**EXERCISE MATERIALS:**
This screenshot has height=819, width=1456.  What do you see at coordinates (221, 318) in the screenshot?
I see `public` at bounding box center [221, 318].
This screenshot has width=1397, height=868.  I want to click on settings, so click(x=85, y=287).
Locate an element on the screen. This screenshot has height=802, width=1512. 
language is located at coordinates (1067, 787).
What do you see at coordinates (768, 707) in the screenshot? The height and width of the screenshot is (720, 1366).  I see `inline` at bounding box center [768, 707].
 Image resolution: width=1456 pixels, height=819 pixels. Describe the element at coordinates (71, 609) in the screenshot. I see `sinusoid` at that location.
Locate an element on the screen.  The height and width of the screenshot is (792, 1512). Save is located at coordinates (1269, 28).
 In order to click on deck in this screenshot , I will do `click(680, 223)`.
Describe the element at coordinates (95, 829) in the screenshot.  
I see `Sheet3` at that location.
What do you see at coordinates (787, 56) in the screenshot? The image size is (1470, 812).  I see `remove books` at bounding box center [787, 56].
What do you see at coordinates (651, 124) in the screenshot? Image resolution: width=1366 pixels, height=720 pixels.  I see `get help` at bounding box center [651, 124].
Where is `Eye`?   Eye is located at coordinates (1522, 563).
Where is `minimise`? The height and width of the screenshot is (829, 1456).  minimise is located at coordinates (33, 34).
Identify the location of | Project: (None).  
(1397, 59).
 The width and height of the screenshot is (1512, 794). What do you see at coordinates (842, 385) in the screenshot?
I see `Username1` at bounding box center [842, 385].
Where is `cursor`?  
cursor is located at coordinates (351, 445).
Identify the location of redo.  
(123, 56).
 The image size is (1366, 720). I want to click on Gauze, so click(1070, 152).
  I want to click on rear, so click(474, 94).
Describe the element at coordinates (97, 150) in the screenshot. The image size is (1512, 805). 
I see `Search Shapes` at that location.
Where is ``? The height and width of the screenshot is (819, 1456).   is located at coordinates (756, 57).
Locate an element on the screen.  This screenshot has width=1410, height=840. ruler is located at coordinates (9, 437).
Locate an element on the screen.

**WHAT THE TASK ASKS:**
Update the data above by replacing "Identify the location of" with "Find the position of" everywhere it occurs, keeping all else the same.

**THE RESPONSE:**
This screenshot has height=819, width=1456.  What do you see at coordinates (221, 318) in the screenshot?
I see `public` at bounding box center [221, 318].
This screenshot has width=1397, height=868.  I want to click on settings, so click(x=85, y=287).
Locate an element on the screen. This screenshot has height=802, width=1512. 
language is located at coordinates (1067, 787).
What do you see at coordinates (768, 707) in the screenshot? The height and width of the screenshot is (720, 1366).  I see `inline` at bounding box center [768, 707].
 Image resolution: width=1456 pixels, height=819 pixels. Describe the element at coordinates (71, 609) in the screenshot. I see `sinusoid` at that location.
Locate an element on the screen.  The height and width of the screenshot is (792, 1512). Save is located at coordinates (1269, 28).
 In order to click on deck in this screenshot , I will do `click(680, 223)`.
Describe the element at coordinates (95, 829) in the screenshot.  
I see `Sheet3` at that location.
What do you see at coordinates (787, 56) in the screenshot? The image size is (1470, 812).  I see `remove books` at bounding box center [787, 56].
What do you see at coordinates (651, 124) in the screenshot? Image resolution: width=1366 pixels, height=720 pixels.  I see `get help` at bounding box center [651, 124].
Where is `Eye`?   Eye is located at coordinates (1522, 563).
Where is `minimise`? The height and width of the screenshot is (829, 1456).  minimise is located at coordinates (33, 34).
Find the position of | Project: (None).  
(1397, 59).
 The width and height of the screenshot is (1512, 794). What do you see at coordinates (842, 385) in the screenshot?
I see `Username1` at bounding box center [842, 385].
Where is `cursor`?  
cursor is located at coordinates (351, 445).
Find the position of redo.  
(123, 56).
 The image size is (1366, 720). I want to click on Gauze, so click(1070, 152).
  I want to click on rear, so click(474, 94).
Describe the element at coordinates (97, 150) in the screenshot. The image size is (1512, 805). 
I see `Search Shapes` at that location.
Where is ``? The height and width of the screenshot is (819, 1456).   is located at coordinates (756, 57).
Locate an element on the screen.  This screenshot has width=1410, height=840. ruler is located at coordinates (9, 437).
Locate an element on the screen.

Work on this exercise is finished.